> **TASK INSTRUCTIONS**
Transcribe the stretch of the article on British wages and inflation from "(Bloomberg) — Relief" through "bid up salaries.".

> **EXCERPTED TEXT**
Relief is in sight for hard-pressed British households, with figures next week expected to show that wages are on the verge of growing faster than prices for the first time in almost two years.
(Bloomberg) — Relief is in sight for hard-pressed British households, with figures next week expected to show that wages are on the verge of growing faster than prices for the first time in almost two years.
Average earnings excluding bonuses rose 7.3% in the year through June, only slightly less than the 7.9% rate of consumer-price inflation, Bloomberg Economics predicts ahead of official labor market data due to be published on Aug. 15.
Data a day later are forecast by the Bank of England to show a further fall in inflation to 6.8% in July after the energy regulator cut the maximum amount households pay for gas and electricity. That sets the scene for wage growth to outpace inflation for the first time since September 2021 as scarce workers continue to bid up salaries.
That moment will be celebrated by Rishi Sunak’s Conservative government, which needs some good economic news after months of rising mortgage rates and crippling public-sector strikes. The prime minister has staked his reputation on restoring lost spending power as he tries to overcome the Labour opposition’s formidable lead in opinion polls.
With energy prices set to fall further in October, inflation is now on course to end the year at 4.9%, forecasts show. That will allow Sunak to deliver his pledge to cut inflation in half this year.
With a general election expected to be held late next year, Sunak has little time to turn things around. The worst bout of inflation in decades has seen real wages drop by around 4% over the past two years.
While economists now expect a steady recovery, living standards may be no higher in 2026 than they were in early 2022 — before Russia’s invasion of Ukraine sent energy prices skyrocketing.

> **PROVIDED DATA**
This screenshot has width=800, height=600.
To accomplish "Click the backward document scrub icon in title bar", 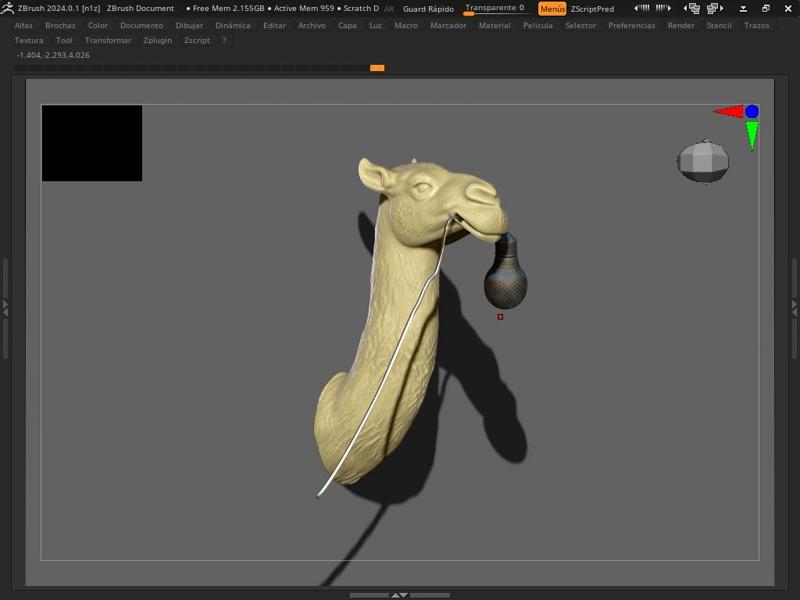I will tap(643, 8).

==

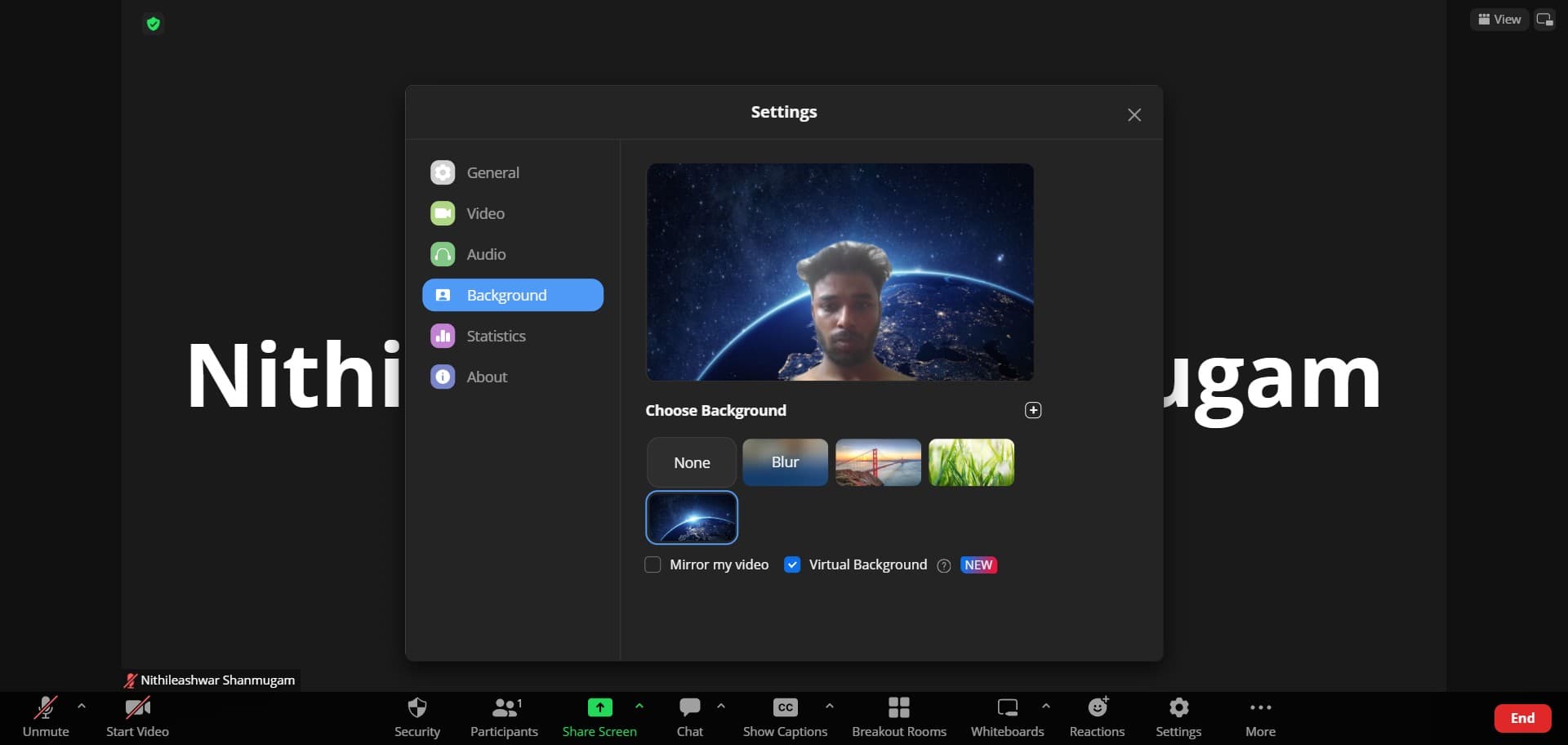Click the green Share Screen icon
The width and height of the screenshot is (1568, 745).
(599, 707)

> **EXPECTED OUTPUT**
(Bloomberg) — Relief is in sight for hard-pressed British households, with figures next week expected to show that wages are on the verge of growing faster than prices for the first time in almost two years.
Average earnings excluding bonuses rose 7.3% in the year through June, only slightly less than the 7.9% rate of consumer-price inflation, Bloomberg Economics predicts ahead of official labor market data due to be published on Aug. 15.
Data a day later are forecast by the Bank of England to show a further fall in inflation to 6.8% in July after the energy regulator cut the maximum amount households pay for gas and electricity. That sets the scene for wage growth to outpace inflation for the first time since September 2021 as scarce workers continue to bid up salaries.